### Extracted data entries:
**********
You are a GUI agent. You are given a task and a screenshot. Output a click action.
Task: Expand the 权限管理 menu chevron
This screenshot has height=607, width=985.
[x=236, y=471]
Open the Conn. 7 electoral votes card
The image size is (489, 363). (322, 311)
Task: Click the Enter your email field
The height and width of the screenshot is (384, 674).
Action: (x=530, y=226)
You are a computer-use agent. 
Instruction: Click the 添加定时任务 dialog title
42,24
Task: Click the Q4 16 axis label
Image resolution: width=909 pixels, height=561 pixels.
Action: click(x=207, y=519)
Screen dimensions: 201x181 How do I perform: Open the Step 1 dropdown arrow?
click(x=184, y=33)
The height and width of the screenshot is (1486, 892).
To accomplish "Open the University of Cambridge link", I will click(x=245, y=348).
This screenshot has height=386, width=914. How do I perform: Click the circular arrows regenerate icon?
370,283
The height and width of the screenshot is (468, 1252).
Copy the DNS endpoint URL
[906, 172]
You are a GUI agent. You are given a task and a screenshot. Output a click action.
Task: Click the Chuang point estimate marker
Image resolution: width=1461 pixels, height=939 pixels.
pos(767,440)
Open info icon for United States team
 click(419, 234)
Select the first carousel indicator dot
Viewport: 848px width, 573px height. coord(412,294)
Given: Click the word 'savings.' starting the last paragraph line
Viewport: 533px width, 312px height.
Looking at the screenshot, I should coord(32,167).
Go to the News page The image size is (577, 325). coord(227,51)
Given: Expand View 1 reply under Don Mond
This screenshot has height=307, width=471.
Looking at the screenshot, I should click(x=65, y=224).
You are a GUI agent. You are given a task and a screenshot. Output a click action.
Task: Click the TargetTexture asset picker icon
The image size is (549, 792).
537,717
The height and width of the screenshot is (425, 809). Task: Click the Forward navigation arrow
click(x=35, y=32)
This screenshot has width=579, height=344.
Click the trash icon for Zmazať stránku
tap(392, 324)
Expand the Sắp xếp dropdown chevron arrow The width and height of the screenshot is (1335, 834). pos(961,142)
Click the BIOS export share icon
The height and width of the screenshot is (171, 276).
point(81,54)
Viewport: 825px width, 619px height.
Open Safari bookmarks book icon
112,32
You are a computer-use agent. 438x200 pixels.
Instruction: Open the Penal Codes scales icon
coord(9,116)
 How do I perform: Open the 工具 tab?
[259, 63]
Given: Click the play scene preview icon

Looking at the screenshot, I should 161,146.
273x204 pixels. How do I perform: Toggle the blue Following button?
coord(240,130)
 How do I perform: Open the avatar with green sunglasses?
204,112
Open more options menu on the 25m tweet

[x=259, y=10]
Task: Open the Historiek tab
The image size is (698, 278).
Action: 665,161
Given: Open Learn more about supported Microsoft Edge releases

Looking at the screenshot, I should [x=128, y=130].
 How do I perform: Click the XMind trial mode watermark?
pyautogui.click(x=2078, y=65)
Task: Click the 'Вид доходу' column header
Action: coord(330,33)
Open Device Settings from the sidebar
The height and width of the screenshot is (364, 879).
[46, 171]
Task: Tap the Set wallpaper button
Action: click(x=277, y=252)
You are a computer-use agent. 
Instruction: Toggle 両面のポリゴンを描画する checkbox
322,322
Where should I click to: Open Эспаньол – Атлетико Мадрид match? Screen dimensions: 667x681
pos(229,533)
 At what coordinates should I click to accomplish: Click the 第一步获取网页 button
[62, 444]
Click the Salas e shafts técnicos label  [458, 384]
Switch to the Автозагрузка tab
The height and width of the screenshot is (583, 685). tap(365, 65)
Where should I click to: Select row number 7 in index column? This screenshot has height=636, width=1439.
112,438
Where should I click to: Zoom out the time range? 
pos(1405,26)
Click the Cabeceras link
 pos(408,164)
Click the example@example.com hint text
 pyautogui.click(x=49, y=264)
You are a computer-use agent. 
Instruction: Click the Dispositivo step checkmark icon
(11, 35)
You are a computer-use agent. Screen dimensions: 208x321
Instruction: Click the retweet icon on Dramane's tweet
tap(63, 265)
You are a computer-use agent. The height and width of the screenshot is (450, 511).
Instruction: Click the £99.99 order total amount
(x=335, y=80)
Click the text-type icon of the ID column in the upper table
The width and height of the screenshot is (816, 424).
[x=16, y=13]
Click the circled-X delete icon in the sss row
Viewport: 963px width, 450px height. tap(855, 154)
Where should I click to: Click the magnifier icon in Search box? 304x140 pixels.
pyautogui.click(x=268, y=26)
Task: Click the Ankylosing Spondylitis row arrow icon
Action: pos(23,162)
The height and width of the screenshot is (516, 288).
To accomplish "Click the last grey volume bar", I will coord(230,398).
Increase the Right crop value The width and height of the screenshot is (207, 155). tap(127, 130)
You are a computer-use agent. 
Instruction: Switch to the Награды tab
**********
### Exercise requirements:
Every entry above should come back exactly as written.

### Solution for this problem:
You are a GUI agent. You are given a task and a screenshot. Output a click action.
Task: Expand the 权限管理 menu chevron
This screenshot has height=607, width=985.
[x=236, y=471]
Open the Conn. 7 electoral votes card
The image size is (489, 363). (322, 311)
Task: Click the Enter your email field
The height and width of the screenshot is (384, 674).
Action: (x=530, y=226)
You are a computer-use agent. 
Instruction: Click the 添加定时任务 dialog title
42,24
Task: Click the Q4 16 axis label
Image resolution: width=909 pixels, height=561 pixels.
Action: click(x=207, y=519)
Screen dimensions: 201x181 How do I perform: Open the Step 1 dropdown arrow?
click(x=184, y=33)
The height and width of the screenshot is (1486, 892).
To accomplish "Open the University of Cambridge link", I will click(x=245, y=348).
This screenshot has height=386, width=914. How do I perform: Click the circular arrows regenerate icon?
370,283
The height and width of the screenshot is (468, 1252).
Copy the DNS endpoint URL
[906, 172]
You are a GUI agent. You are given a task and a screenshot. Output a click action.
Task: Click the Chuang point estimate marker
Image resolution: width=1461 pixels, height=939 pixels.
pos(767,440)
Open info icon for United States team
 click(419, 234)
Select the first carousel indicator dot
Viewport: 848px width, 573px height. coord(412,294)
Given: Click the word 'savings.' starting the last paragraph line
Viewport: 533px width, 312px height.
Looking at the screenshot, I should coord(32,167).
Go to the News page The image size is (577, 325). coord(227,51)
Given: Expand View 1 reply under Don Mond
This screenshot has height=307, width=471.
Looking at the screenshot, I should click(x=65, y=224).
You are a GUI agent. You are given a task and a screenshot. Output a click action.
Task: Click the TargetTexture asset picker icon
The image size is (549, 792).
537,717
The height and width of the screenshot is (425, 809). Task: Click the Forward navigation arrow
click(x=35, y=32)
This screenshot has width=579, height=344.
Click the trash icon for Zmazať stránku
tap(392, 324)
Expand the Sắp xếp dropdown chevron arrow The width and height of the screenshot is (1335, 834). pos(961,142)
Click the BIOS export share icon
The height and width of the screenshot is (171, 276).
point(81,54)
Viewport: 825px width, 619px height.
Open Safari bookmarks book icon
112,32
You are a computer-use agent. 438x200 pixels.
Instruction: Open the Penal Codes scales icon
coord(9,116)
 How do I perform: Open the 工具 tab?
[259, 63]
Given: Click the play scene preview icon

Looking at the screenshot, I should 161,146.
273x204 pixels. How do I perform: Toggle the blue Following button?
coord(240,130)
 How do I perform: Open the avatar with green sunglasses?
204,112
Open more options menu on the 25m tweet

[x=259, y=10]
Task: Open the Historiek tab
The image size is (698, 278).
Action: 665,161
Given: Open Learn more about supported Microsoft Edge releases

Looking at the screenshot, I should [x=128, y=130].
 How do I perform: Click the XMind trial mode watermark?
pyautogui.click(x=2078, y=65)
Task: Click the 'Вид доходу' column header
Action: coord(330,33)
Open Device Settings from the sidebar
The height and width of the screenshot is (364, 879).
[46, 171]
Task: Tap the Set wallpaper button
Action: click(x=277, y=252)
You are a computer-use agent. 
Instruction: Toggle 両面のポリゴンを描画する checkbox
322,322
Where should I click to: Open Эспаньол – Атлетико Мадрид match? Screen dimensions: 667x681
pos(229,533)
 At what coordinates should I click to accomplish: Click the 第一步获取网页 button
[62, 444]
Click the Salas e shafts técnicos label  [458, 384]
Switch to the Автозагрузка tab
The height and width of the screenshot is (583, 685). tap(365, 65)
Where should I click to: Select row number 7 in index column? This screenshot has height=636, width=1439.
112,438
Where should I click to: Zoom out the time range? 
pos(1405,26)
Click the Cabeceras link
 pos(408,164)
Click the example@example.com hint text
 pyautogui.click(x=49, y=264)
You are a computer-use agent. 
Instruction: Click the Dispositivo step checkmark icon
(11, 35)
You are a computer-use agent. Screen dimensions: 208x321
Instruction: Click the retweet icon on Dramane's tweet
tap(63, 265)
You are a computer-use agent. The height and width of the screenshot is (450, 511).
Instruction: Click the £99.99 order total amount
(x=335, y=80)
Click the text-type icon of the ID column in the upper table
The width and height of the screenshot is (816, 424).
[x=16, y=13]
Click the circled-X delete icon in the sss row
Viewport: 963px width, 450px height. tap(855, 154)
Where should I click to: Click the magnifier icon in Search box? 304x140 pixels.
pyautogui.click(x=268, y=26)
Task: Click the Ankylosing Spondylitis row arrow icon
Action: pos(23,162)
The height and width of the screenshot is (516, 288).
To accomplish "Click the last grey volume bar", I will coord(230,398).
Increase the Right crop value The width and height of the screenshot is (207, 155). tap(127, 130)
You are a computer-use agent. 
Instruction: Switch to the Награды tab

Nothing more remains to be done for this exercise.